Find and return every line of the data that contains the word "This".

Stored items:
--- START ---

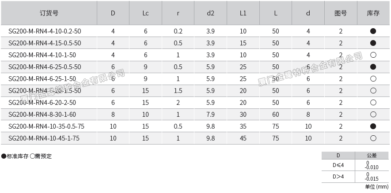Select order number SG200-M-RN4-10-45-1-75
391x193 pixels.
coord(44,138)
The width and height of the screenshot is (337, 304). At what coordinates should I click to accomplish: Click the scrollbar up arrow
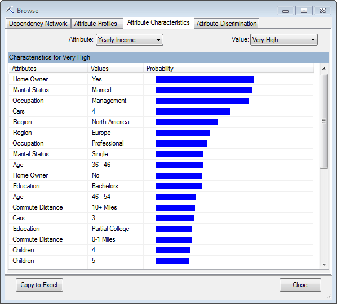pyautogui.click(x=324, y=69)
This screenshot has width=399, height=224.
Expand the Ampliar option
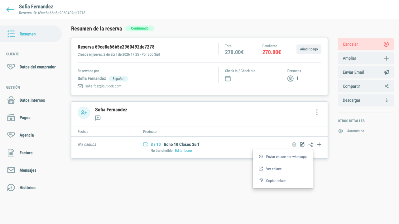pyautogui.click(x=366, y=58)
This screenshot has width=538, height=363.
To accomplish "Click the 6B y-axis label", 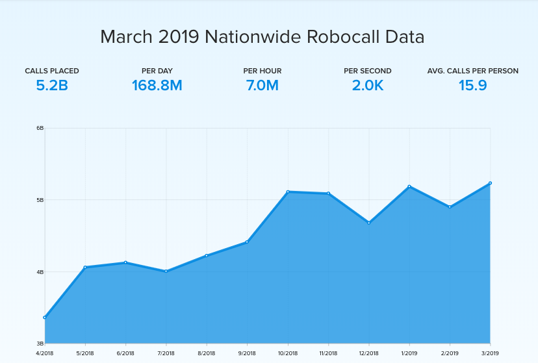I will tap(40, 128).
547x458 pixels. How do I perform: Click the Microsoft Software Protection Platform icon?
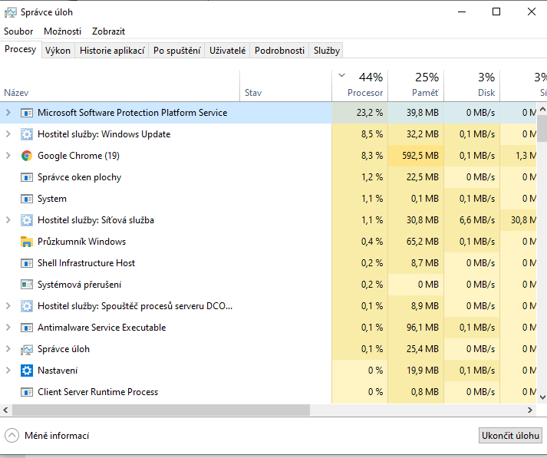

--- END ---

Expected answer:
This screenshot has width=399, height=224.
This screenshot has width=538, height=363.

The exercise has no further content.